大学の理学部と言うところには、高校の授業で言えば、数学、物理、化学、生物、地学といった学問が分類されることになっています。

上の分類は私の個人的経験から「体力のいらない順」に並んでいます。

生物と共に最も体力を要求される地学に分類される地震学者の島村英紀先生の「私はなぜ逮捕され、そこで何を見たか。」という本が講談社文庫から発売されたのですが、私の最初の感想は「数学者では保たないカモ」というものでした。

自分に降りかかった理不尽な逮捕拘束から、独房生活を自然科学者らしい好奇心と観察力でユーモアを交えながら綴り続ける。体力が無ければそれもできないでしょう。接見も保釈も許されず、監獄で許された時間をフルに使い、運動しつづけるさまは、一人称で客観的な描写もあいまって、あたかも復讐を誓うハードボイルド小説の主人公のようですらあります。

ところが、この「小説」には復讐どころか「悪人」すら登場しません。

検察官も判事も、悪人にすらなれません。看守や事務官に至っては善人ばかりです。事件に対する言い訳もそこそこに、監獄の日常を淡々と綴る言葉の裏側に「善人が人権を蹂躙する」グロテスクなイメージが広がります。

もっと「無罪」を主張するのかとも思っていましたが、判決に対する評価も他人の言うことを島村氏が観察するという形式をとっているのは自然科学者の自然体なのかもしれません。

白黒ということでいえば、控訴をしないことを決めた時点で、黒で決まりました。
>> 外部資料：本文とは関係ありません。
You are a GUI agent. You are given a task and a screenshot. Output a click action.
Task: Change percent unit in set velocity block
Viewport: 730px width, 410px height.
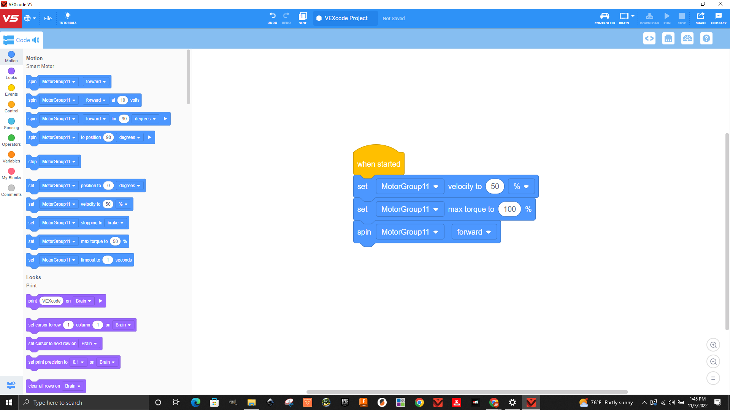pos(521,186)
「どんぶり勘定」で研究をすると、今後は同様の事が増えると思われるので、大学関係者は経理に神経を使うことになるでしょう。それは今後の大学にとっては良いことなのかもしれませんが、研究以外に神経をすり減らすことは、研究者にとっては足枷になるのかもしれません。(研究者に経理に気をつけさせるよりも秘書を雇うのが順当だと思います)

島村氏は法律上の白黒よりももっと大事なモノをもっているようです。全編事件を客観視している文章の中で、最後の一行に強い決して負けない強い意志が込められているようにも感じます。地震学という、官の予算が殆ど全ての学問領域で、今後氏の活動は制約だらけになるにちがいありません。それでも、今後もご活躍をお祈りします。